> [RECORD EXCERPTS]:
>>>

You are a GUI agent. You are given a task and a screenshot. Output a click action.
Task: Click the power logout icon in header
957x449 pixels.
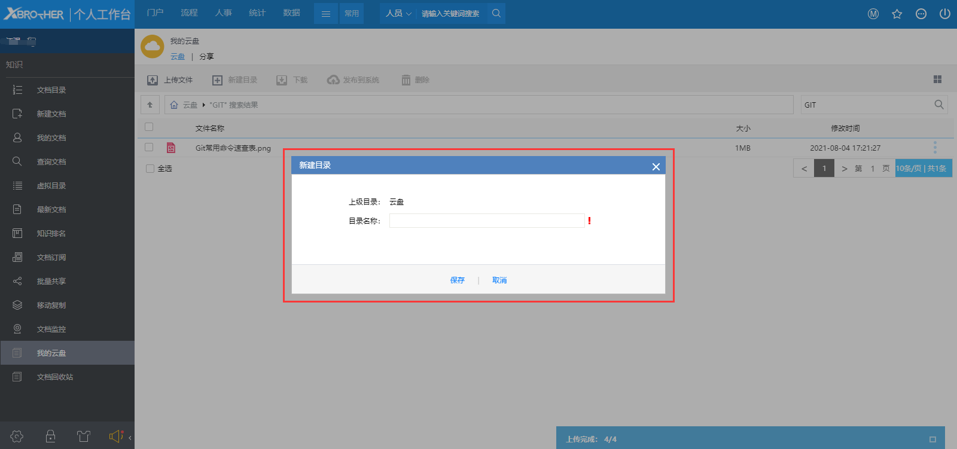click(944, 14)
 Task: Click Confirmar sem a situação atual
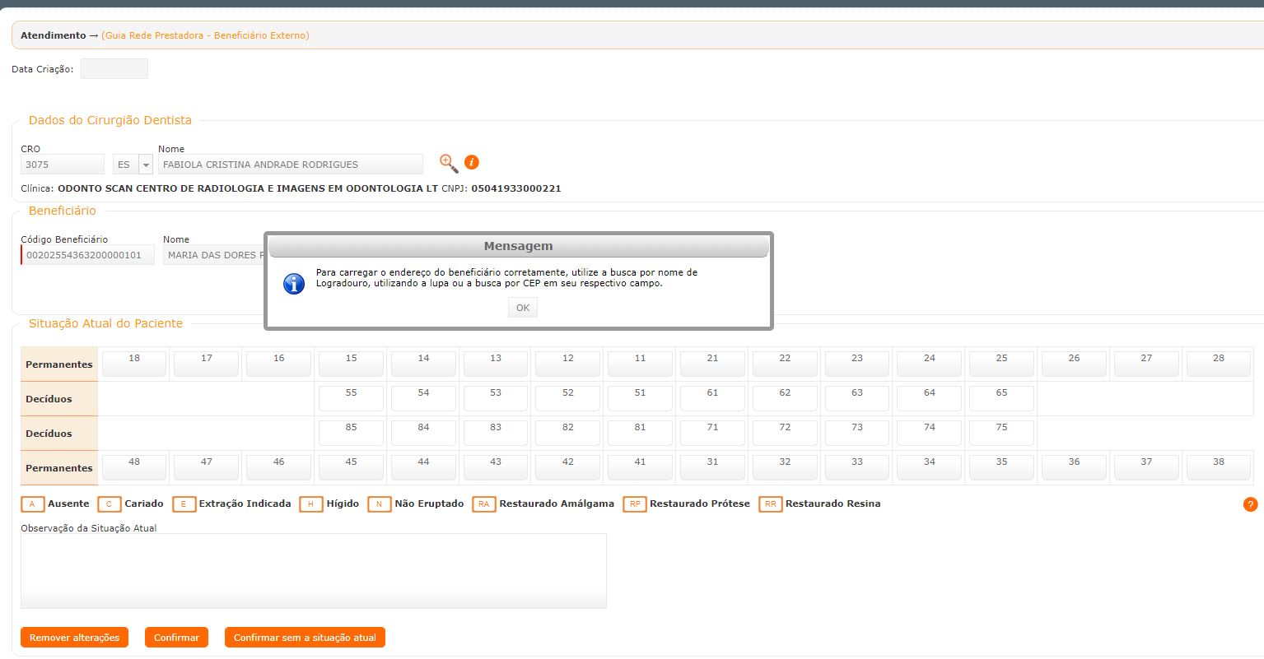(305, 638)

<<<

> [ACTIVITY]: Starting at the line that holds "Task: Click the power logout icon in header", write out every remaining line of the material above exactly as it appears. Pictures should not be copied.

> [ANSWER TO THIS TASK]:
Task: Click the power logout icon in header
957x449 pixels.
click(944, 14)
 Task: Click Confirmar sem a situação atual
(305, 638)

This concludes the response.